Will Legislature Allow Plastic Straw Bans?

This plastic waste was photographed along a trail in the Green Swamp recently

One of the issues that will be before the Florida Legislature in the upcoming session that begins next month is whether to allow local governments to ban or restrict the use plastic straws, plastic bags and other single-use items that are increasingly littering our land and water.

Florida Sierra opposes any legislation that would pre-empt city or county officials from enacting restrictions in response to documented problems and citizen concerns.

This issue can also provide teaching moments to provide people with information on the role microplastics, the small bits caused by the breakdown of plastic waste, in marine and freshwater ecosystems and the food we eat.

It could also reverse the decades-old trend toward being a throwaway society in the name of “convenience.”

This growing accumulation of plastic waste in the environment is not convenient for the planet.

 

More Solar Farms Proposed For Polk

Polk County’s vast tracts of vacant land, particularly in some of the areas mined and reclaimed by the phosphate industry, are attracting interest of investors interested in developing new solar farms.

The latest potential entrant is San Francisco-based Ecoplexus, which is considering a 463-acre site near the intersection of State Road 37 and Doc Durrance Road near the Bradley community south of Mulberry.

This not far from where a scaled-back solar farm proposed by Tampa Electric was approved in the Chicora area last year.

Other projects have been proposed elsewhere in the Bone Valley area.

Meanwhile, Tampa Electric is actively constructing some solar farms in the Bartow area and another solar farm is under construction in the Fort Lonesome area just outside of Polk County.

This is making Polk County one of the centers for sustainable green energy generation in Florida.

Why Water Conservation Education, Enforcement Matters

Friday morning the Polk County Commission heard that water conservation education is being included in local school curricula to reduce increased water demand and to delay the need for enormously expensive so-called alternative water supply projects.

Local governments are poised to spend tens of millions of dollars on these projects in coming years unless demand subsides.

In mid-Friday afternoon I was driving down a street in Winter Haven near Lake Howard and noticed a yard with sprinklers going full blast about 2:45 p.m. a time when lawn watering is prohibited all over Polk County. Violators can face fines if they are caught, but I’ve never heard much indication that any active enforcement occurs.

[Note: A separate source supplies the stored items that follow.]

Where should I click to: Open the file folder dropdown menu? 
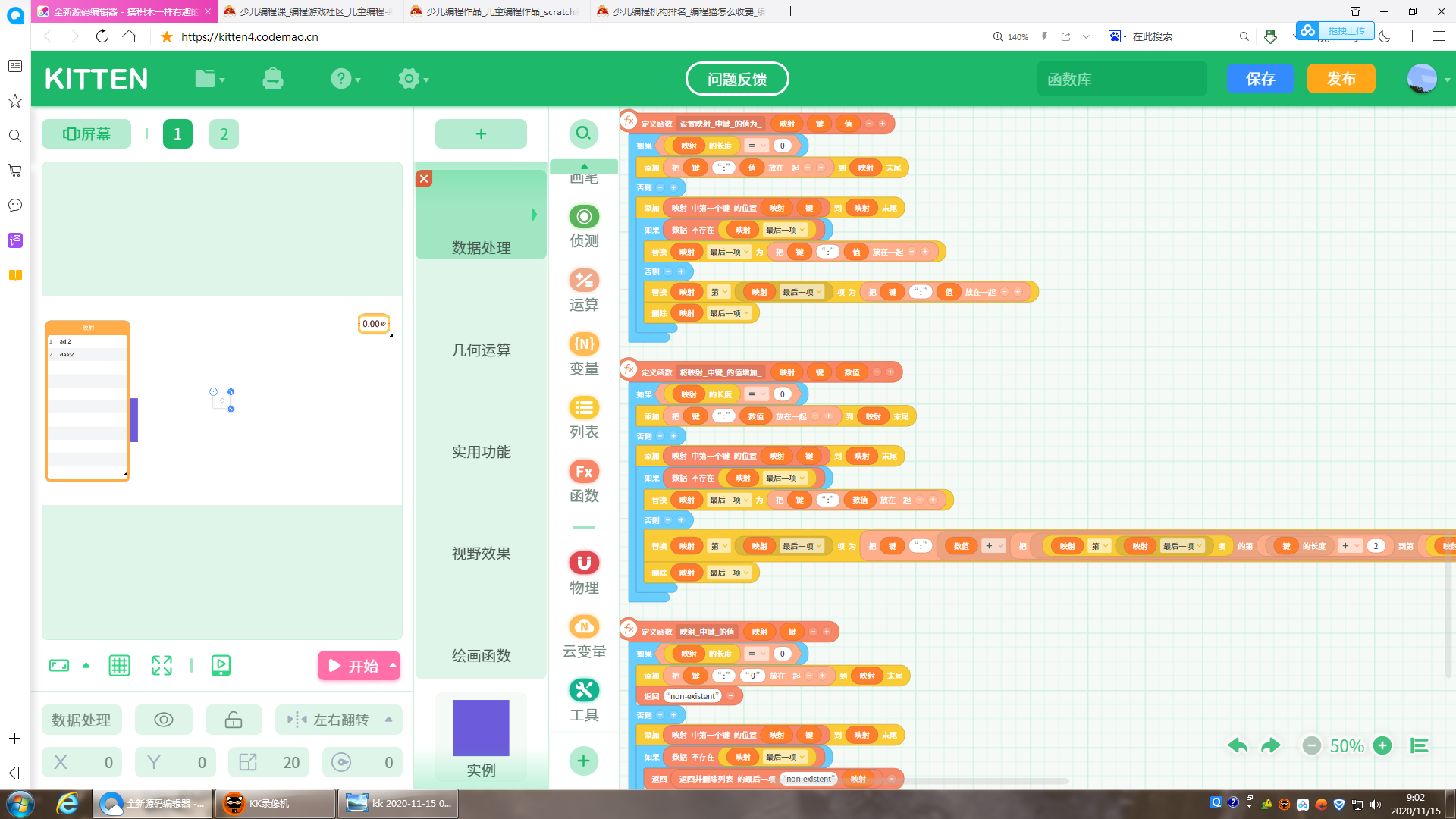pyautogui.click(x=210, y=78)
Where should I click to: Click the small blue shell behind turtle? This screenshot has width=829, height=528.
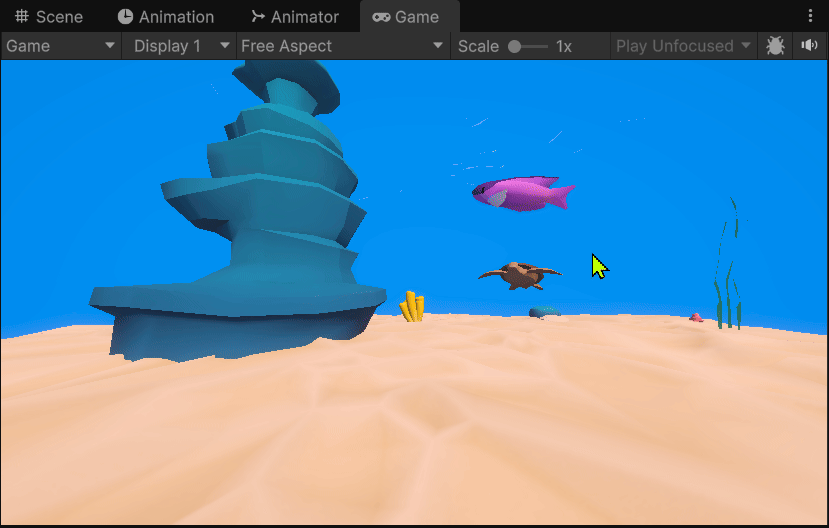[544, 312]
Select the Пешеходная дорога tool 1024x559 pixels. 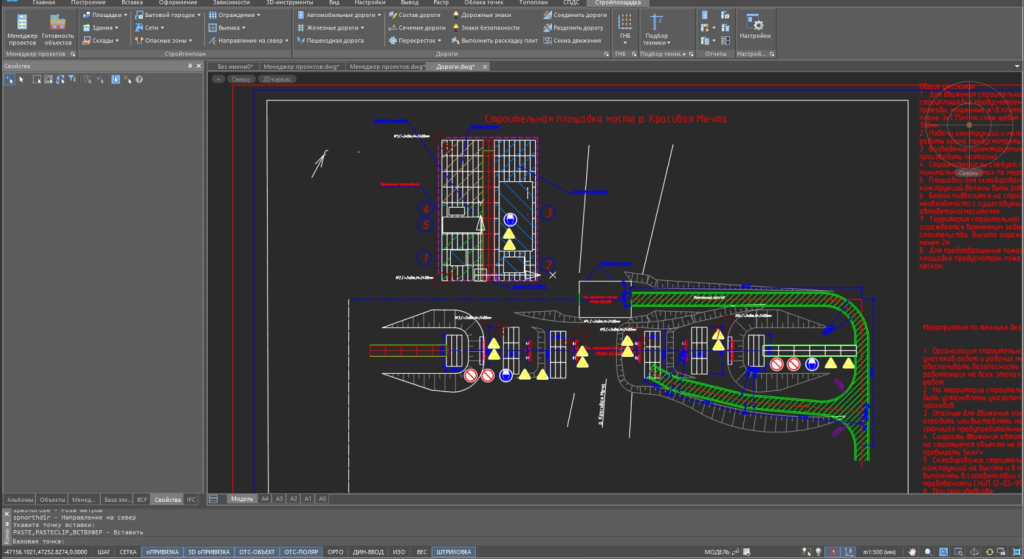tap(334, 41)
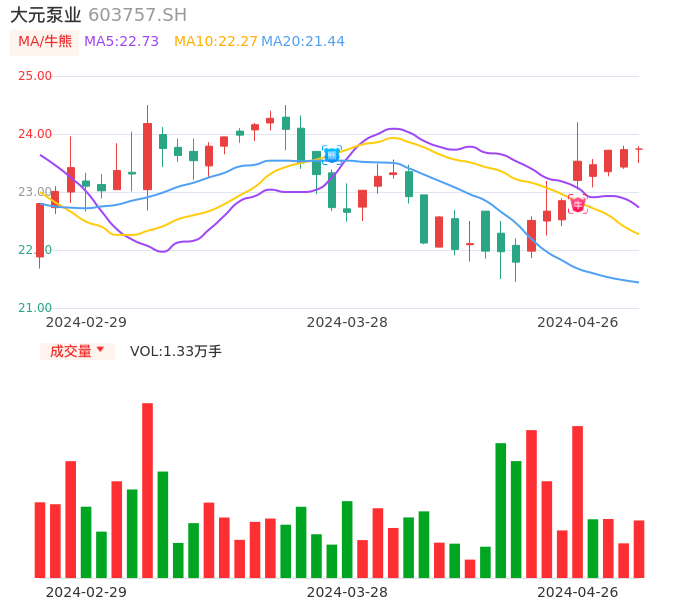Click the first red candlestick on the left
686x606 pixels.
pos(40,231)
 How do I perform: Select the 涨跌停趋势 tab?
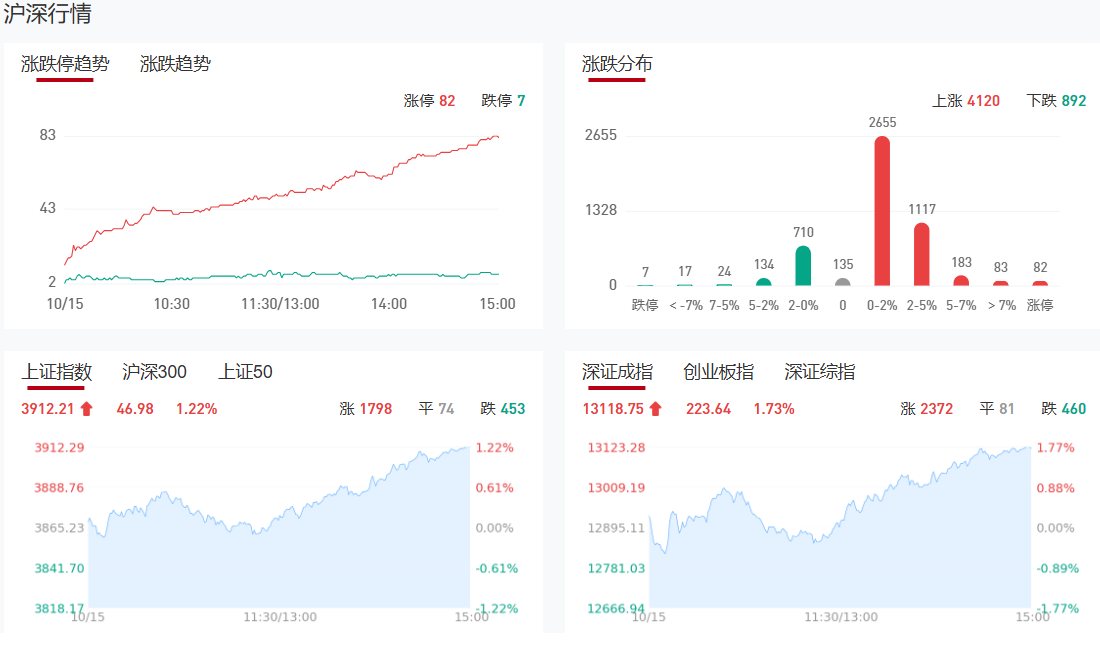click(65, 64)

While I stopped to snap a photo, a neighbor asked me what I was doing. I told him I was documenting unpermitted water use. He told me I ought to mind my own business. I replied this is my business.

In fact, protecting natural resources is everyone’s business, a point we should constantly make to anyone we meet.

Lawn irrigation is an important issue because it is the largest user of public utility water supplies, which are becoming the largest component in total water consumption in the area.

Before we build the first reverse osmosis plant to treat the water coming from deep wells in outlying areas of the county and piping that treated water to new customers and injecting the brine deep into the earth, we need to have second thoughts about our landscaping practices.

Break the habit of heavy water use and other intensive landscape management practices. They waste water and contaminate the environment.

These are practices we can live without.

Polk Commissioners Back Galvano Toll Road Plan

The Polk County Commission voted unanimously Tuesday to support a proposal by Senate President Bill Galvano to extend toll roads into rural areas of Florida

Galvano has proposed working to find funding to extend existing toll roads into rural areas and to build new roads, claiming it will aid economic development in rural areas of the state, an area he claims has been neglected by such projects.

These road projects have generated criticism in the past from rural residents because they would bring urban noise and traffic to relatively peaceful sections of the state. Most of the push for the new roads is coming from business interests hoping to profit from the projects or their spinoff effects.

Polk’s main interest involves getting funds to advance the Central Polk Parkway.

The first phase, which would connect the CSX freight terminal in Winter Haven to the Polk Parkway, is being designed. A second phase, which would run through rural areas of northeast Polk near extensive conservation areas, is on hold because an analysis showed it was not financially feasible. The second phase has drawn criticism from rural residents and is mainly being championed by business interests in the Winter Haven-Haines City area, who view as an economic development project.

In the letter signed by Commission Chairman George Lindsey, local officials repeat the often-used claim that the need for hurricane evacuation routes justifies the project, adding completion of the Polk toll road could provide an important link for a larger toll route that would run southwest toward the Gulf Coast through rural and conservation lands.

Meanwhile, when commissioners meet in their annual retreat later this week is scheduled to include a presentation on the claimed need for other road projects to relieve traffic congestion, primarily in northeast Polk County. That congestion is partly the result of the approval of thousands of new homes in an area with little infrastructure to handle it and little planning to deal with it before the new growth was approved.

The congestion-related projects commissioners will hear about will be competing with these toll roads for limited transportation dollars.

Meanwhile, road impact fees are less than they should be. If new development generates the need for these road projects, that’s where the money should come from, but probably will not.